For the most part, Barack Obama was able to effectively tamp down liberal resistance to the totally nonexistent Deep State through the magic of his charm offensive, even to the point of placating German Chancellor Angela Merkel when word leaked out that the American surveillance state had eavesdropped on her cell phone calls.
Now, Donald Trump is stirring up the whole can of worms. He is picking on poor lovable Big Brother, all for his own paranoid and selfish reasons. Trump must be stopped.
It's getting so bad that IC flacks are being forced, all over again, to Tweet or go on the Sunday shows to flail against the cold hard truth that the NSA does, in fact, spy on Americans without a warrant by way of a loophole in the law allowing it to freely listen in to foreign phone calls with an American at one end.

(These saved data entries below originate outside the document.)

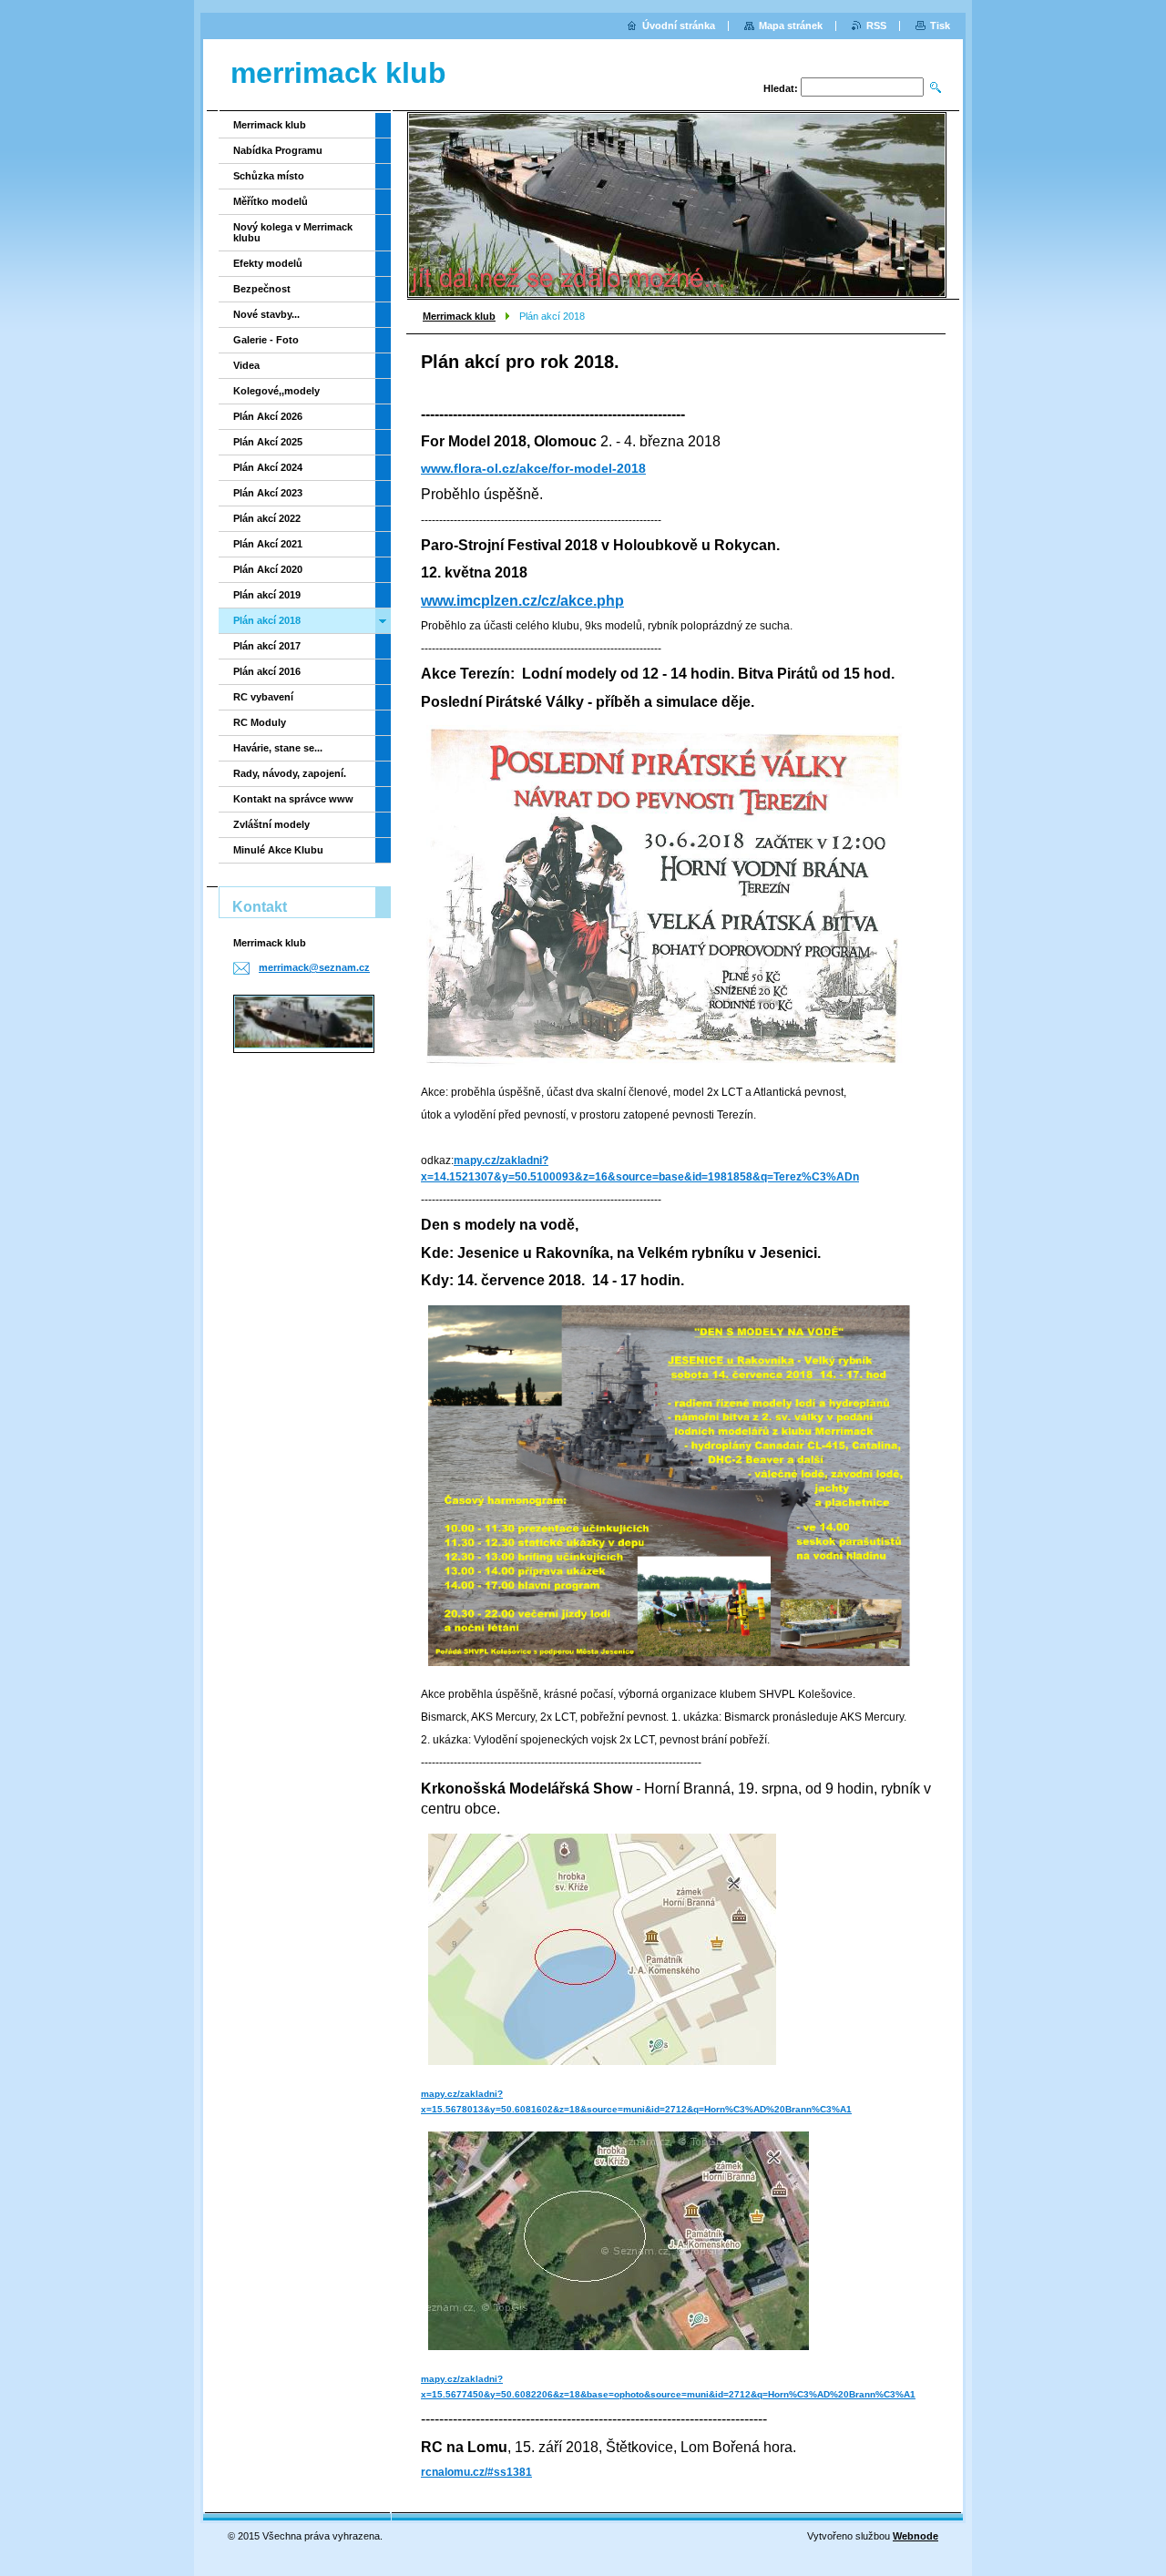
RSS (876, 25)
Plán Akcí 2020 (267, 569)
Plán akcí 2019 (267, 594)
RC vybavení (263, 696)
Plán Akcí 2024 (267, 467)
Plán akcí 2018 (267, 620)
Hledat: (780, 88)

Or, if that won't work, the US can always farm out its domestic spying to other friendly countries, like Great Britain and Israel, in its surveillance-sharing network.
Of course, this need not worry you, especially when you have an establishment organ like the New York Times to obfuscate and interpret and explain it so that may recover from any lingering ignorance and be #StrongerDeepStateTogether.
We are all Winston Smith now. So take a tip from his creator, the late great George Orwell, and come in from out of the cold:
O cruel, needless misunderstanding! O stubborn, self-willed exile from the loving breast! Two gin-scented tears trickled down the sides of his nose. But it was all right, everything was all right, the struggle was finished. He had won the victory over himself. He loved Big Brother.
Deep State R Us: Love it, or leave it. Or talk back to your TV if you have nowhere else to go. You won't even need your tinfoil hat to know that it's listening. Your concerns and your complete satisfaction are very important to it.